▶ **YOUR GOAL**: Where a line holds the word "swatch", count it, then give only the total for the entries below.
::: RECORDS TO PROCESS :::
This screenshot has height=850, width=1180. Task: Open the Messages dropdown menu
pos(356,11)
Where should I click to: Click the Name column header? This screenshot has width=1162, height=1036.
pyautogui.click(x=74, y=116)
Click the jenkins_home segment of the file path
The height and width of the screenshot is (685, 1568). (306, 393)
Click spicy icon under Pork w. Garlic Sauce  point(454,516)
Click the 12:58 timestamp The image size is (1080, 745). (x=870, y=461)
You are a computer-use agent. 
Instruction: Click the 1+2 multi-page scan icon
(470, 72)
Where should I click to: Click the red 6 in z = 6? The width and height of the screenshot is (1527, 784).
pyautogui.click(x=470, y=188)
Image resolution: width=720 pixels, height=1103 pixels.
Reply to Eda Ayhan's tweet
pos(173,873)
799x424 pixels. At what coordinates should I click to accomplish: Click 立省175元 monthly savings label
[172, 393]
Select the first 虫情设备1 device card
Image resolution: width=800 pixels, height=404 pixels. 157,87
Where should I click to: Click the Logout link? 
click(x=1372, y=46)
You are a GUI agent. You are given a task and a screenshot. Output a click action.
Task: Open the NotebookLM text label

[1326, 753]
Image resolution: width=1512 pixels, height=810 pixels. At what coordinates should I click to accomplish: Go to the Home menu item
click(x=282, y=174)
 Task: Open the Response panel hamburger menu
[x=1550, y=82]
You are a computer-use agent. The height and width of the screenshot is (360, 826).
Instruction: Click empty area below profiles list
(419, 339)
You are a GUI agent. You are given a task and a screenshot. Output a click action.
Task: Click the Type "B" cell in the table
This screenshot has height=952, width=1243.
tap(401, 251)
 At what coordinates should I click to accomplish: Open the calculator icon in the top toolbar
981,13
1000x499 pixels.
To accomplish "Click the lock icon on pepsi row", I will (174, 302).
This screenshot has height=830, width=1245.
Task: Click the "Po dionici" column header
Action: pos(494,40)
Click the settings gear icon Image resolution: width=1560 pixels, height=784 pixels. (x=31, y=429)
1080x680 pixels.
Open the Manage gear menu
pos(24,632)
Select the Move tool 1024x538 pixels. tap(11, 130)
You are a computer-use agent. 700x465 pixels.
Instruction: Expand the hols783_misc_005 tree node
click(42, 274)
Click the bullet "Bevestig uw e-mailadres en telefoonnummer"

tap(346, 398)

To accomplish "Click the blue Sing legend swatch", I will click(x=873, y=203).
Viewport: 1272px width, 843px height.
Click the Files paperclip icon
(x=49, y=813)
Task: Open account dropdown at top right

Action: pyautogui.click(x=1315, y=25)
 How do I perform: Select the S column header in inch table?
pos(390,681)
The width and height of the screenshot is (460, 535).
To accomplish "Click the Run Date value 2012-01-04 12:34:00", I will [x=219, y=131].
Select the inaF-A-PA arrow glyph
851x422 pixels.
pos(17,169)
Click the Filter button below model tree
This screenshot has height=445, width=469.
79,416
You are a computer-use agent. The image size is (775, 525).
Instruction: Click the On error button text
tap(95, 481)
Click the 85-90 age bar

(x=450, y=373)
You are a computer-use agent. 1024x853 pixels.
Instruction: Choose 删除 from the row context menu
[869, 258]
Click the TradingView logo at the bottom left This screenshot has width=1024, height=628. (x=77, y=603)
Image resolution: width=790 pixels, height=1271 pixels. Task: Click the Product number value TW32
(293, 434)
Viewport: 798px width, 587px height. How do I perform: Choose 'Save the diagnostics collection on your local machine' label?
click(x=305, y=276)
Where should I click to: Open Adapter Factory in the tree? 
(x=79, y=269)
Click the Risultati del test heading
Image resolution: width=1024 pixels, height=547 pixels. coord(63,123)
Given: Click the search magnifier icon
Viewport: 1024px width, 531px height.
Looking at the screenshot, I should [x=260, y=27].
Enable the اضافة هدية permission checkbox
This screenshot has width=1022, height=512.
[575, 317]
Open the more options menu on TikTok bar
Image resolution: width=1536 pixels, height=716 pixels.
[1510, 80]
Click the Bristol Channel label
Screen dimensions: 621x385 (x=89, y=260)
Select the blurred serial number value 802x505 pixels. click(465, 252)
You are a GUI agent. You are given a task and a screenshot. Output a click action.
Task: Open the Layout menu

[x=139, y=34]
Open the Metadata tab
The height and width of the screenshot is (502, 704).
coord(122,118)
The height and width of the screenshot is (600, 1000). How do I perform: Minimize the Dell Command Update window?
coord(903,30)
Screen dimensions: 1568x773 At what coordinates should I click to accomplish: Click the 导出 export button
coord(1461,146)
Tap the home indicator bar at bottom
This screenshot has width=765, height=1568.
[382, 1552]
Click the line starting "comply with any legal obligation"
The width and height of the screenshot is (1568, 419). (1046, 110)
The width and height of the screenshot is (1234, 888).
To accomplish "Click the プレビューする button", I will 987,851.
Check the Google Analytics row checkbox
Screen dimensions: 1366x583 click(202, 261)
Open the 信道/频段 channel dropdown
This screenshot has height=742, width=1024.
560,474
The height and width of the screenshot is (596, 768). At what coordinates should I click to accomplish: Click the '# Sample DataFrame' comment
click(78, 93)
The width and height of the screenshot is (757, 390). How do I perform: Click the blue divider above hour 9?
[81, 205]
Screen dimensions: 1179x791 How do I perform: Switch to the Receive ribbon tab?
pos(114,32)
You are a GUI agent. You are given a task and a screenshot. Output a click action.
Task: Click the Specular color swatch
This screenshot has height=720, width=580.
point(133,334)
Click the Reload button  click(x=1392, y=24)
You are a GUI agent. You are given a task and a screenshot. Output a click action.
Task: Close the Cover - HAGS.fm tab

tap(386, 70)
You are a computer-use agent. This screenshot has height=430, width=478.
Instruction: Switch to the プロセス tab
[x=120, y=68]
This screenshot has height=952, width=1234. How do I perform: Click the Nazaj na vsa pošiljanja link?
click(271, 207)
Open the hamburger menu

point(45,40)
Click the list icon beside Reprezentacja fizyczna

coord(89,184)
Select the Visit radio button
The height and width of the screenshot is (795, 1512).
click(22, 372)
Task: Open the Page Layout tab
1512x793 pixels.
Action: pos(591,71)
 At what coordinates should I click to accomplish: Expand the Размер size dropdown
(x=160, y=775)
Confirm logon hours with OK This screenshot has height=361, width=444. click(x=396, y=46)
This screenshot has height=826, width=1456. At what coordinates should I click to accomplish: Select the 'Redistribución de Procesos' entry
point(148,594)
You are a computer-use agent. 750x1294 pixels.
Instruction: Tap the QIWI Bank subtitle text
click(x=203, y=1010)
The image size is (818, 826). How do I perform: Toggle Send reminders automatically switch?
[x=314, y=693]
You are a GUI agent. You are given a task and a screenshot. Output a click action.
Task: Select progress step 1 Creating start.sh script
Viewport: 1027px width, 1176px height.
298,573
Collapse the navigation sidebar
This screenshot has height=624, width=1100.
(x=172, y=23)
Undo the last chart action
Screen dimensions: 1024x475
:::
▶ **RESULT BELOW**: 2